A depressão é causada por um desequilíbrio nas concentrações de algumas substâncias do cérebro. Outras coisas podem causar ou favorecer o surgimento da depressão como:

  • Divórcio, morte da esposa ou do marido, perda de um emprego ou problemas financeiros graves;
  • Abuso de álcool ou outras drogas;
  • Algumas medicações e outras doenças;
  • Em mulheres mudanças hormonais após o parto;
  • História familiar de depressão;
  • Em idosos, doenças como câncer, Alzheimer e Parkinson.
  • O estresse, (responsável pela maioria dos casos de depressão do mundo inteiro);

 QUAIS OS SINAIS E SINTOMAS DA DEPRESSÃO?

Perda de interesse nas atividades diárias, humor deprimido, distúrbios do sono, (falta, excesso, ou despertar no meio da noite e, não voltar a adormecer),

perda de concentração e de memória; confusão mental; raciocínio lento, perda ou ganho de peso, agitação ou lentidão, fadiga, auto-estima baixa, perda de apetite sexual, pensamentos negativos, sinais físicos, outros sinais: ansiedade, síndrome do pânico, taquicardia, suor, sensação de “ desligamento” da realidade, de estranheza e sentimentos de que vai morrer.

 ORIENTAÇÕES PARA O TRATAMENTO

  • Apoio da família. Dê atenção, carinho, compreensão.
  • Praticar exercícios físicos diariamente.
  • Eliminar estimulantes. (cafeína, ou substâncias estimulantes contidas em outros produtos.) Que provocam hiperatividade cerebral, altera as fases do sono, causa irritabilidade e estresse;
  • Tomar banho morno a frio pela,  manhã, (estímulo ao despertar). Banho quente ao deitar, (ajuda a relaxar).
  • Manter um horário regular para dormir e acordar.
  • Repousar após o almoço.
  • Impedir o excesso de informações.
  • Evitar alimentos pesados após as 18 horas.
  • Tomar muito água.
  • Participe de atividades esportiva, religiosas, cinema, teatro, encontros e reuniões sociais, envolva-se com grupos.
  • Não usar bebidas alcoólicas quando estiver em tratamento. Siga as orientações do seu médico
  • Não fumar.
  • Comer freqüentemente frutas e verduras frescas, em especial banana e laranja.
  • Tomar sol no início da manhã e no final da tarde.
  • Tomar medicamentos somente com receita do seu médico.
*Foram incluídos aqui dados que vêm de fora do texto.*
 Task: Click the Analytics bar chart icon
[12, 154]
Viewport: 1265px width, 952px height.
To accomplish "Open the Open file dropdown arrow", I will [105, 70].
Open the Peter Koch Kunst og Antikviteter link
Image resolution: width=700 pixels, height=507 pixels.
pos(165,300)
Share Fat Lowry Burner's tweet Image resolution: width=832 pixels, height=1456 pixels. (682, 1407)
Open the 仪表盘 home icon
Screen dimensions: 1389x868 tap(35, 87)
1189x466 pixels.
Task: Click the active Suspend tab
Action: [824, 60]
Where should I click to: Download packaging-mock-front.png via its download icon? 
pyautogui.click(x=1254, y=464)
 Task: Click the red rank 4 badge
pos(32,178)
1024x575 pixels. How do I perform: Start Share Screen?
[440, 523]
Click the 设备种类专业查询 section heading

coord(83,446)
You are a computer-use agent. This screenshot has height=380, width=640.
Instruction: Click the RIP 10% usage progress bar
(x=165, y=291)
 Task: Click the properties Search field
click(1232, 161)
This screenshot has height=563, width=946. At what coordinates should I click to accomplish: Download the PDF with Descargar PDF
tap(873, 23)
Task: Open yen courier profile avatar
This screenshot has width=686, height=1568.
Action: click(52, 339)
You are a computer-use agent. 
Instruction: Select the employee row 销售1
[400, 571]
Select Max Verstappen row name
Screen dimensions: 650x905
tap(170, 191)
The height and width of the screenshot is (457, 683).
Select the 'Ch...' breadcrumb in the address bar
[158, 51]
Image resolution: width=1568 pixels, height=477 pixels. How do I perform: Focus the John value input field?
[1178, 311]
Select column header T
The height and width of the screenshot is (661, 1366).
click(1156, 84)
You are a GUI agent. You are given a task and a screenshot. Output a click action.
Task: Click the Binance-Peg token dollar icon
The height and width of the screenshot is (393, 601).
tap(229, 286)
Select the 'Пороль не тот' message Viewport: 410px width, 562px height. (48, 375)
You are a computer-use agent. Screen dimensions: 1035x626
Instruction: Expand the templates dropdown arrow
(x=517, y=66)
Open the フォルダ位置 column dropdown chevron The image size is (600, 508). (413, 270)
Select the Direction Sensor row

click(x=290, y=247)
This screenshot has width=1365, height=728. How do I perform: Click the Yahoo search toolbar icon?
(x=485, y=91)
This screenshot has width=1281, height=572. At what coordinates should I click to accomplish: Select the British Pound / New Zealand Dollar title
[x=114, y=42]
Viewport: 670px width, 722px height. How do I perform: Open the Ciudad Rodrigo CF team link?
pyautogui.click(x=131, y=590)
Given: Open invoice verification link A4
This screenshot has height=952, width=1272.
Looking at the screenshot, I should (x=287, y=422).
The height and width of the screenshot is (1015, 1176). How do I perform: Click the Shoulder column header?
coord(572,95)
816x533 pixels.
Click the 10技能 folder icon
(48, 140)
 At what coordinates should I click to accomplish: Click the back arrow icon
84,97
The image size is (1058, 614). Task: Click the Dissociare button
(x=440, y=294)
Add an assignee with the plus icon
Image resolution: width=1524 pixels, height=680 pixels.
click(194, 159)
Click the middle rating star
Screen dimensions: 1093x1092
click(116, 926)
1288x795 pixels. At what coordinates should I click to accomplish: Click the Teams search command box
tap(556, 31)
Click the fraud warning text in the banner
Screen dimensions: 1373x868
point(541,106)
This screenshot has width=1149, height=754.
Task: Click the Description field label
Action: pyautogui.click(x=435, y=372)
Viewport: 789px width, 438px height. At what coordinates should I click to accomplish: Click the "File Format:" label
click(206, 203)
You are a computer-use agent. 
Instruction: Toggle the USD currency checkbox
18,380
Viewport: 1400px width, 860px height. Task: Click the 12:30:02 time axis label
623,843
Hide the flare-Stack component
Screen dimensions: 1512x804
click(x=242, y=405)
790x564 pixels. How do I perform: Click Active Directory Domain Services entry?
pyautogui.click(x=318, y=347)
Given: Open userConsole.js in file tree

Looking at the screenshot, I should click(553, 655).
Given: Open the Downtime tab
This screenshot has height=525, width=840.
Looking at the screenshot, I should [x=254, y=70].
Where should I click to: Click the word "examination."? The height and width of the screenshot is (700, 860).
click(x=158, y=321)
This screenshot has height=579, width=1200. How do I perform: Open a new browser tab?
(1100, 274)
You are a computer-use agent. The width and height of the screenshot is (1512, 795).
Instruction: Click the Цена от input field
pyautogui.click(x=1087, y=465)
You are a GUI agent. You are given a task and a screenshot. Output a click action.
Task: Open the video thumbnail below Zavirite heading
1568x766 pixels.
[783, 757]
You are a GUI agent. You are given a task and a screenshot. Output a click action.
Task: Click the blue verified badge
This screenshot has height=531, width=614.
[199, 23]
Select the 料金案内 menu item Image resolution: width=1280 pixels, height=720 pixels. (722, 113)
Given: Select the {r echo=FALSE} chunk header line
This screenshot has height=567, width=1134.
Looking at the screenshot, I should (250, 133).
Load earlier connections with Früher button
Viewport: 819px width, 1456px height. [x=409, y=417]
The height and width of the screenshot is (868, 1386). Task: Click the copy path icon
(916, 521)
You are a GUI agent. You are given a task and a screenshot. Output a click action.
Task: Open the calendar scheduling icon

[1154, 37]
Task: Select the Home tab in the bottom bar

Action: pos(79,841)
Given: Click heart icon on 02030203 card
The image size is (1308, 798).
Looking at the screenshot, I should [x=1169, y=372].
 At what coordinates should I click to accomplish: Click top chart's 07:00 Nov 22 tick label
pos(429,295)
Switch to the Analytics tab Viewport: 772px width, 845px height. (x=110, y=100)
Segundo OMS - Organização Mundial de Saúde, 121 milhões de pessoas sofrem de depressão no mundo. O Brasil ocupa o primeiro lugar no ranking da prevalência da doença em países em desenvolvimento. A OMS projeta que, em 2020, a depressão será a segunda maior causa de incapacitação no mundo. Com a orientação certa é possível vencer a depressão e ter de novo alegria de viver. Como diz aquela velha canção popular: “Levanta sacode a poeira e dá a volta por cima”!